- REQUIREMENT
Repeat every record exactly as written.

(INPUT DATA begins)

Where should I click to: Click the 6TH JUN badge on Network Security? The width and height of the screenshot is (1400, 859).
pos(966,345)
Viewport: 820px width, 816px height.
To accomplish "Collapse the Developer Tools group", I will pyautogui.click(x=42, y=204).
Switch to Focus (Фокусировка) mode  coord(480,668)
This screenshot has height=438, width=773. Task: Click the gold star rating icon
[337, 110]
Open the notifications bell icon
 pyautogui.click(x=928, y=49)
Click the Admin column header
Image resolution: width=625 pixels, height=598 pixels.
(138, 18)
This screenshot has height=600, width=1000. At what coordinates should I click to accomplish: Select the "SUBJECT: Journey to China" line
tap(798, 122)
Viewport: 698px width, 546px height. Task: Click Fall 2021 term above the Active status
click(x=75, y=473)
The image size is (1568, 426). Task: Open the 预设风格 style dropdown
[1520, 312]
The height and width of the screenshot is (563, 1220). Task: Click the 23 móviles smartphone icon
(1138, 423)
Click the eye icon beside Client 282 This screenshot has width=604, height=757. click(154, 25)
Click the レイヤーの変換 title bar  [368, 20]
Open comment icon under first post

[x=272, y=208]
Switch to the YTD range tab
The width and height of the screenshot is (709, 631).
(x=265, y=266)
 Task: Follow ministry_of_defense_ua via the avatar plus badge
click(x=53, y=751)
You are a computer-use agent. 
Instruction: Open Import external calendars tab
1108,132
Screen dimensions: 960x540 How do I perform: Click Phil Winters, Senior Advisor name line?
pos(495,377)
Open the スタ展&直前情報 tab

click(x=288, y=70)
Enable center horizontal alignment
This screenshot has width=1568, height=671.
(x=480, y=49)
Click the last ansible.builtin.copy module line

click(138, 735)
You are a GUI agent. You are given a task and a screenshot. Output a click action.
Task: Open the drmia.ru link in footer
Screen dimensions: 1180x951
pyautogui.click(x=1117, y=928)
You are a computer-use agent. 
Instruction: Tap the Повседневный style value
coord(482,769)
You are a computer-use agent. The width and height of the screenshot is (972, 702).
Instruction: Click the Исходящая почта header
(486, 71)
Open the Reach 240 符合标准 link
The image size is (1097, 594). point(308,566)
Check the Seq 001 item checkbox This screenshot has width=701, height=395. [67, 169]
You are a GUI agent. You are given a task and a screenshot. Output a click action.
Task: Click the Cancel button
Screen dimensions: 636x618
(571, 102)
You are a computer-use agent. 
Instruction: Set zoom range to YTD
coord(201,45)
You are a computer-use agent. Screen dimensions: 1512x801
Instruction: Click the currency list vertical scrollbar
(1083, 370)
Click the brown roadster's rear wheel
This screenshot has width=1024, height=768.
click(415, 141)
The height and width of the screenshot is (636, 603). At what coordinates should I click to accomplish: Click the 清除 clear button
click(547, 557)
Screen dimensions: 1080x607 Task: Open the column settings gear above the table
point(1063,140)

(INPUT DATA ends)

- SOLUTION
Where should I click to: Click the 6TH JUN badge on Network Security? The width and height of the screenshot is (1400, 859).
pos(966,345)
Viewport: 820px width, 816px height.
To accomplish "Collapse the Developer Tools group", I will pyautogui.click(x=42, y=204).
Switch to Focus (Фокусировка) mode  coord(480,668)
This screenshot has height=438, width=773. Task: Click the gold star rating icon
[337, 110]
Open the notifications bell icon
 pyautogui.click(x=928, y=49)
Click the Admin column header
Image resolution: width=625 pixels, height=598 pixels.
(138, 18)
This screenshot has height=600, width=1000. At what coordinates should I click to accomplish: Select the "SUBJECT: Journey to China" line
tap(798, 122)
Viewport: 698px width, 546px height. Task: Click Fall 2021 term above the Active status
click(x=75, y=473)
The image size is (1568, 426). Task: Open the 预设风格 style dropdown
[1520, 312]
The height and width of the screenshot is (563, 1220). Task: Click the 23 móviles smartphone icon
(1138, 423)
Click the eye icon beside Client 282 This screenshot has width=604, height=757. click(154, 25)
Click the レイヤーの変換 title bar  [368, 20]
Open comment icon under first post

[x=272, y=208]
Switch to the YTD range tab
The width and height of the screenshot is (709, 631).
(x=265, y=266)
 Task: Follow ministry_of_defense_ua via the avatar plus badge
click(x=53, y=751)
You are a computer-use agent. 
Instruction: Open Import external calendars tab
1108,132
Screen dimensions: 960x540 How do I perform: Click Phil Winters, Senior Advisor name line?
pos(495,377)
Open the スタ展&直前情報 tab

click(x=288, y=70)
Enable center horizontal alignment
This screenshot has width=1568, height=671.
(x=480, y=49)
Click the last ansible.builtin.copy module line

click(138, 735)
You are a GUI agent. You are given a task and a screenshot. Output a click action.
Task: Open the drmia.ru link in footer
Screen dimensions: 1180x951
pyautogui.click(x=1117, y=928)
You are a computer-use agent. 
Instruction: Tap the Повседневный style value
coord(482,769)
You are a computer-use agent. The width and height of the screenshot is (972, 702).
Instruction: Click the Исходящая почта header
(486, 71)
Open the Reach 240 符合标准 link
The image size is (1097, 594). point(308,566)
Check the Seq 001 item checkbox This screenshot has width=701, height=395. [67, 169]
You are a GUI agent. You are given a task and a screenshot. Output a click action.
Task: Click the Cancel button
Screen dimensions: 636x618
(571, 102)
You are a computer-use agent. 
Instruction: Set zoom range to YTD
coord(201,45)
You are a computer-use agent. Screen dimensions: 1512x801
Instruction: Click the currency list vertical scrollbar
(1083, 370)
Click the brown roadster's rear wheel
This screenshot has width=1024, height=768.
click(415, 141)
The height and width of the screenshot is (636, 603). At what coordinates should I click to accomplish: Click the 清除 clear button
click(547, 557)
Screen dimensions: 1080x607 Task: Open the column settings gear above the table
point(1063,140)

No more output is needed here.